◆ **Task to carry out**:
Format the lines of the records below, from the line containing "Open 大普微-UW stock" through the line containing "tap(194, 292)", as a JSON list of strings with one string per line and blank lines omitted. Include only those lines.
== Data section
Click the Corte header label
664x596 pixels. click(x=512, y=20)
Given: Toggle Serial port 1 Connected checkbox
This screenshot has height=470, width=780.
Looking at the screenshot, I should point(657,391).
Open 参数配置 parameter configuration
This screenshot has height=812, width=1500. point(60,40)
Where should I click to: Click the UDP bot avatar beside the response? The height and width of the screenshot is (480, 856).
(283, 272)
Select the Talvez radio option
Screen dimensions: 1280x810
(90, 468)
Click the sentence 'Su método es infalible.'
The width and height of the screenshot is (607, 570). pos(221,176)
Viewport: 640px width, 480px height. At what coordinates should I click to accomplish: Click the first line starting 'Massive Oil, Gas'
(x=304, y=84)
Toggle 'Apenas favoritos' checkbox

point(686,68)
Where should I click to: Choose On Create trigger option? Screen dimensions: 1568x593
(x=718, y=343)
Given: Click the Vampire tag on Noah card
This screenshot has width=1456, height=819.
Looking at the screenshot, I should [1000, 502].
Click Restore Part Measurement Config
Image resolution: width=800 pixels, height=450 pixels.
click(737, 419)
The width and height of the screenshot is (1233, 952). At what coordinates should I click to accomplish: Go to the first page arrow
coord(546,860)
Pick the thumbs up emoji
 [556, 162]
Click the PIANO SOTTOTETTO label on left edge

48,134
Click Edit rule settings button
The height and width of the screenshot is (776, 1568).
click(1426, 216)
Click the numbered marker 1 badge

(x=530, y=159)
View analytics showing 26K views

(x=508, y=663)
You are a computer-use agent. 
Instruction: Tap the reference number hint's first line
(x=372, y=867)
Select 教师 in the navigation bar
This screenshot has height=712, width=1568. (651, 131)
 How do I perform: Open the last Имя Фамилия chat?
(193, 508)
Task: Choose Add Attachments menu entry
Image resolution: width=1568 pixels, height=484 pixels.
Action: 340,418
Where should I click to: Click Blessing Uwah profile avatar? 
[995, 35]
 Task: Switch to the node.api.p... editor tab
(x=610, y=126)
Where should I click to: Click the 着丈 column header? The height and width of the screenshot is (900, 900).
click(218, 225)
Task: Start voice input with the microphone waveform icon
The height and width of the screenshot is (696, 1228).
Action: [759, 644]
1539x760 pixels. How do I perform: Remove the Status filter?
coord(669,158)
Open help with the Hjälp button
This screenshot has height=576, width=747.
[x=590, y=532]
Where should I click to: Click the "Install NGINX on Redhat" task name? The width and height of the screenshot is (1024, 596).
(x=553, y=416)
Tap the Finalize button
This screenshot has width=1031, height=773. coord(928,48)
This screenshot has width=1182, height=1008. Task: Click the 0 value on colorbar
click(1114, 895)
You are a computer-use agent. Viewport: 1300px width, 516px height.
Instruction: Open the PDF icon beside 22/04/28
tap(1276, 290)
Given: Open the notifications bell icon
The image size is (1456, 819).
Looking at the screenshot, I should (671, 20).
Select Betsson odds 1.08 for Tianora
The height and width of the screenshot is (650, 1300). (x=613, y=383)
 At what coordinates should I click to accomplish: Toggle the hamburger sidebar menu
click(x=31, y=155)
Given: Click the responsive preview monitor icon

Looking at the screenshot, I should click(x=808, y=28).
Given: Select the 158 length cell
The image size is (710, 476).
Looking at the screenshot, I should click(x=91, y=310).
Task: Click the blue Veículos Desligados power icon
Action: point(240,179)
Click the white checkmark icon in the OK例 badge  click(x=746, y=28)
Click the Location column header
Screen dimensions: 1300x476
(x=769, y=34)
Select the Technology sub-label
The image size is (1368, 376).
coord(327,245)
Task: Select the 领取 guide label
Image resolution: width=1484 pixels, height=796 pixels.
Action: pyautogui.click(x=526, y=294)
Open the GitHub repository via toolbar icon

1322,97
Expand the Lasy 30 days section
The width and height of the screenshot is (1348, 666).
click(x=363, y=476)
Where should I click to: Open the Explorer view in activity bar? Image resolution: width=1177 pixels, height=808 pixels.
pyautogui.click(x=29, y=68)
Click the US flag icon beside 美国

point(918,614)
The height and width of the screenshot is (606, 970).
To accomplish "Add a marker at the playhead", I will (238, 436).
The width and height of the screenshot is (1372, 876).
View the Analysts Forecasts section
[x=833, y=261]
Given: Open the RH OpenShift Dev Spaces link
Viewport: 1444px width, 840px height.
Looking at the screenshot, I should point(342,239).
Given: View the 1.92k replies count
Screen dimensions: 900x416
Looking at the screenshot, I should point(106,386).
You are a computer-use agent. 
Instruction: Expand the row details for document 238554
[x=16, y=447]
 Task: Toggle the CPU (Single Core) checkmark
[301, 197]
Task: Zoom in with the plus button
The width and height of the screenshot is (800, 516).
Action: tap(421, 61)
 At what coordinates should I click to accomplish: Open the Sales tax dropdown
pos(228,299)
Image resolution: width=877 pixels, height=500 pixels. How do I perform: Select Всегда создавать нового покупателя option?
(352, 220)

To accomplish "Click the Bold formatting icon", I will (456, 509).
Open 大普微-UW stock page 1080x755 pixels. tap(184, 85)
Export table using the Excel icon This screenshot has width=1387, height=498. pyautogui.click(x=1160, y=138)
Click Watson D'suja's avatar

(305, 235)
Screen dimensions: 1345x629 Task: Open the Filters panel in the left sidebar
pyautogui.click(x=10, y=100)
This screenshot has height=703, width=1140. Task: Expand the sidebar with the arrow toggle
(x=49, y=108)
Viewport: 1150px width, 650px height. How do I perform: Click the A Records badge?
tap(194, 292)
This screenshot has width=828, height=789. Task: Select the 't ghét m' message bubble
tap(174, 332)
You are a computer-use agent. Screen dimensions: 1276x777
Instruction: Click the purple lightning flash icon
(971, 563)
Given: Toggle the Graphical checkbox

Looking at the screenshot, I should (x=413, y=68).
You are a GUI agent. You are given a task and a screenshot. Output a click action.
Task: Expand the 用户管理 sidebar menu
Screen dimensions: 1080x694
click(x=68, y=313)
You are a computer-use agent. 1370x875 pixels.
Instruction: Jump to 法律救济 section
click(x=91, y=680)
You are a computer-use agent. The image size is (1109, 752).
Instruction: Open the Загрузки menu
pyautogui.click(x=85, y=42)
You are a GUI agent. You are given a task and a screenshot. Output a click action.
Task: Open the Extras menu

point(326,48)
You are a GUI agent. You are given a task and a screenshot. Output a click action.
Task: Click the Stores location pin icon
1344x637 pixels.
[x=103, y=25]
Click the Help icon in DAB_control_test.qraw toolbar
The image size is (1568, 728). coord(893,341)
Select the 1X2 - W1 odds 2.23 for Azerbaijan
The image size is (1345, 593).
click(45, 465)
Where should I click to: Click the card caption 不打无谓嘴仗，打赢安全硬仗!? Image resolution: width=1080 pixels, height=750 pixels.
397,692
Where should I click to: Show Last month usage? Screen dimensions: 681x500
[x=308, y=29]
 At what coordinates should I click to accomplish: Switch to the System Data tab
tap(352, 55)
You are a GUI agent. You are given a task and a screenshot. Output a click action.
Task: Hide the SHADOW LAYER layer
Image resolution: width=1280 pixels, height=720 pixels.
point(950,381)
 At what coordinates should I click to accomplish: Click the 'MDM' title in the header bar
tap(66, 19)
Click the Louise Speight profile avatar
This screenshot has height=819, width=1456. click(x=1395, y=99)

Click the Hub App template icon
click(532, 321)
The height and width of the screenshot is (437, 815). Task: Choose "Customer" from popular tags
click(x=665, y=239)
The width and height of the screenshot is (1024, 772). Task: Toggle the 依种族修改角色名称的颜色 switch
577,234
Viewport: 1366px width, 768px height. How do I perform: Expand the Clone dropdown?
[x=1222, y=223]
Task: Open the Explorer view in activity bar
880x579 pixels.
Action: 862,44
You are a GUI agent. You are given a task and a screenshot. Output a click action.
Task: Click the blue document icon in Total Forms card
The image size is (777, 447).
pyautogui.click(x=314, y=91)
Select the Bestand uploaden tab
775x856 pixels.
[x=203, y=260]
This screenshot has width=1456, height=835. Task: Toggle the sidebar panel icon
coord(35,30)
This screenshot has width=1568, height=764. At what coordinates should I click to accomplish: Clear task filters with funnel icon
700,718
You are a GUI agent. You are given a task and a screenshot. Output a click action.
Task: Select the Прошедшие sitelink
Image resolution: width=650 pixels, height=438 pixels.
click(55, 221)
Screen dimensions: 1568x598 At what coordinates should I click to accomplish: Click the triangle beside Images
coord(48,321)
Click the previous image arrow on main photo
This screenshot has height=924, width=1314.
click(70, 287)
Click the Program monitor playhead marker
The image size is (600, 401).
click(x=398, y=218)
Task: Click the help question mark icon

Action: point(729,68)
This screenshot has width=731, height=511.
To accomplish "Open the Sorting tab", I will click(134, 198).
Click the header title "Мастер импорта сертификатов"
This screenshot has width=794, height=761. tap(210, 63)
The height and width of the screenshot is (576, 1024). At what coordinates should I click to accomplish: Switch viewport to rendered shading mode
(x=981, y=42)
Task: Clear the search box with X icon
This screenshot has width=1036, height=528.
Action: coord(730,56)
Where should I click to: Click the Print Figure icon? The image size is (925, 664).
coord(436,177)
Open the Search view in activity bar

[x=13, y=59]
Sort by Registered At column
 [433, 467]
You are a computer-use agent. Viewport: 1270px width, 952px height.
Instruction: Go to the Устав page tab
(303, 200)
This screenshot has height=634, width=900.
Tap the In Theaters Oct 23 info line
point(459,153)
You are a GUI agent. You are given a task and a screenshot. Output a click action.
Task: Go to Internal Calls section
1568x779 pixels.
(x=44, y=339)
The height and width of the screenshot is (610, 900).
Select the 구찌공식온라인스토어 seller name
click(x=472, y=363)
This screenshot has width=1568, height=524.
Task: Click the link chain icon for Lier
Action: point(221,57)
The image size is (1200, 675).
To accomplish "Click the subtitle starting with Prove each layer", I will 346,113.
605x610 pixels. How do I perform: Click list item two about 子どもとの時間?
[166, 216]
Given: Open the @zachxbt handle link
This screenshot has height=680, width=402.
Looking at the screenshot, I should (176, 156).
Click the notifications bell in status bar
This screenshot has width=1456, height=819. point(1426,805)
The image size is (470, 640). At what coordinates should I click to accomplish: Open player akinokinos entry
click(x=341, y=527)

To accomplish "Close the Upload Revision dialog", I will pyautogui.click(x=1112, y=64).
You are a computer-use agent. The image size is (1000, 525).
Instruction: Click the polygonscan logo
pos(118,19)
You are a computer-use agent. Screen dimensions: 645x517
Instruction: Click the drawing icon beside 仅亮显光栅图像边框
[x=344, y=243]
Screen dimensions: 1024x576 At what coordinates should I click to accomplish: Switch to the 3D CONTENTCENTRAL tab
====
◆ **Written answer**:
[
  "Open 大普微-UW stock page 1080x755 pixels. tap(184, 85)",
  "Export table using the Excel icon This screenshot has width=1387, height=498. pyautogui.click(x=1160, y=138)",
  "Click Watson D'suja's avatar",
  "(305, 235)",
  "Screen dimensions: 1345x629 Task: Open the Filters panel in the left sidebar",
  "pyautogui.click(x=10, y=100)",
  "This screenshot has height=703, width=1140. Task: Expand the sidebar with the arrow toggle",
  "(x=49, y=108)",
  "Viewport: 1150px width, 650px height. How do I perform: Click the A Records badge?",
  "tap(194, 292)"
]